Pro-Palestinian student protests spread across world

Pro-Palestinian demonstrations continue in universities across the United States, as they also spread to schools in Europe and Australia.
In the second week of protests calling for a cease-fire in Israel’s war on Gaza, which has killed more than 34,000 Palestinians, thousands of students are calling on dozens of universities to divest from Israel.
The students at a growing number of US colleges are gathering in protest encampments with a unified demand of their schools: Stop doing business with Israel — or any companies that support its ongoing war in Gaza.
The demand has its roots in the Boycott, Divestment and Sanctions movement, a decades-old campaign against Israel’s policies toward the Palestinians.

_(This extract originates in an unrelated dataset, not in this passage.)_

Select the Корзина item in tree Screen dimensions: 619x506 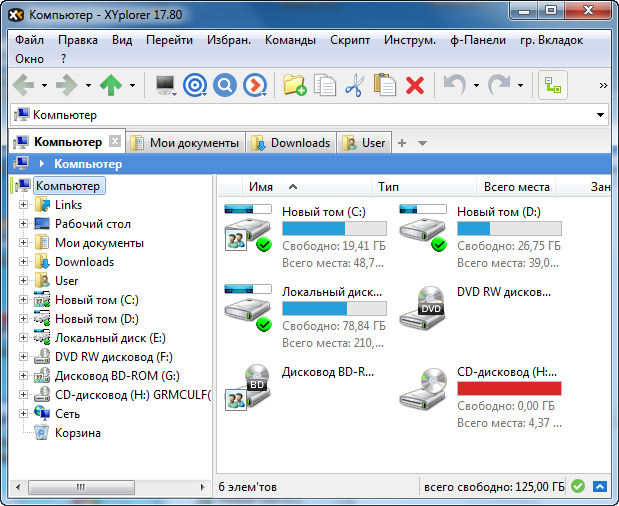(x=77, y=433)
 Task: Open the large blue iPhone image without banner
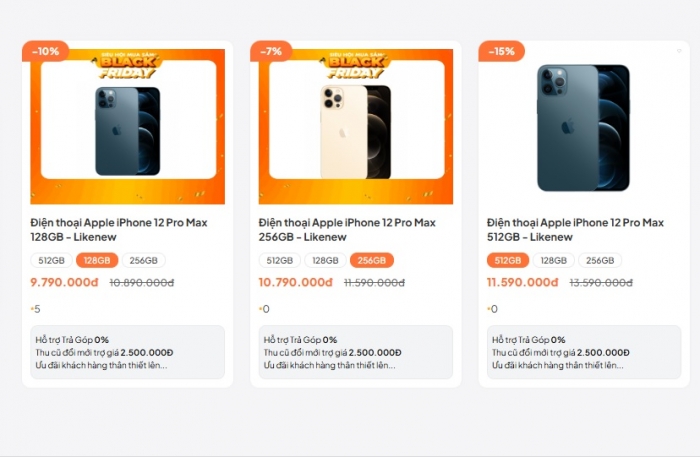(583, 127)
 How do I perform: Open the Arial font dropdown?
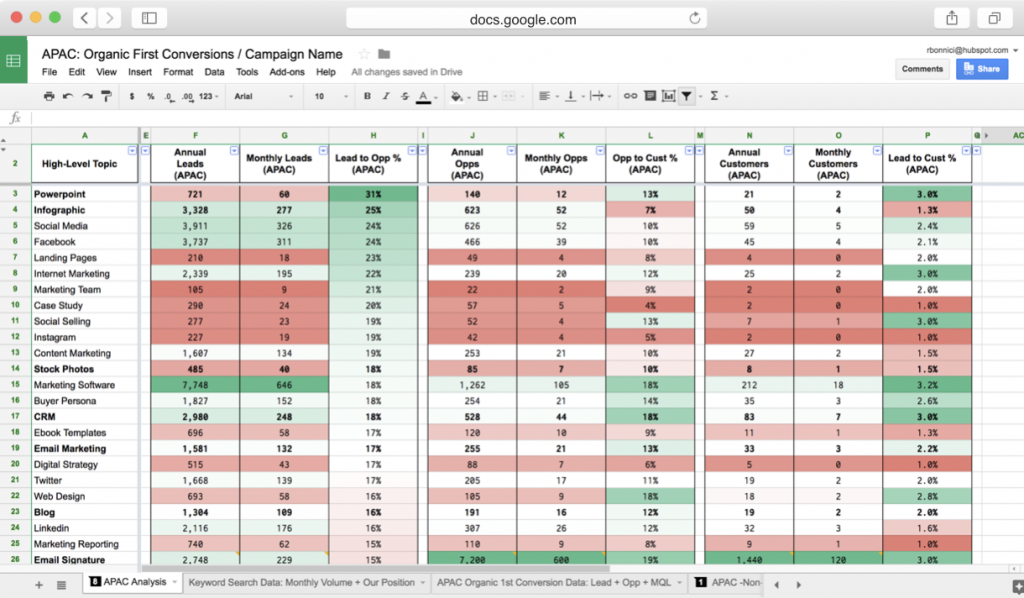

Some universities have been forced to cancel their graduation ceremonies, while others have seen entire buildings occupied by protesting students.
One of the latest to join the movement is The City University of New York (CUNY), where hundreds of students have set up an encampment on campus with banners with slogans like “No More Investment in Apartheid”.
“Young people are really starting to show up and demand that schools are held accountable for their relationship with the Israeli colonization,” Gabby Aossey, a student organizer at the CUNY protest told Al Jazeera.
Across the US, university leaders have tried, and largely failed, to quell the demonstrations. The police have intervened violently, with videos emerging from different states showing hundreds of students – and even faculty members – being forcefully arrested.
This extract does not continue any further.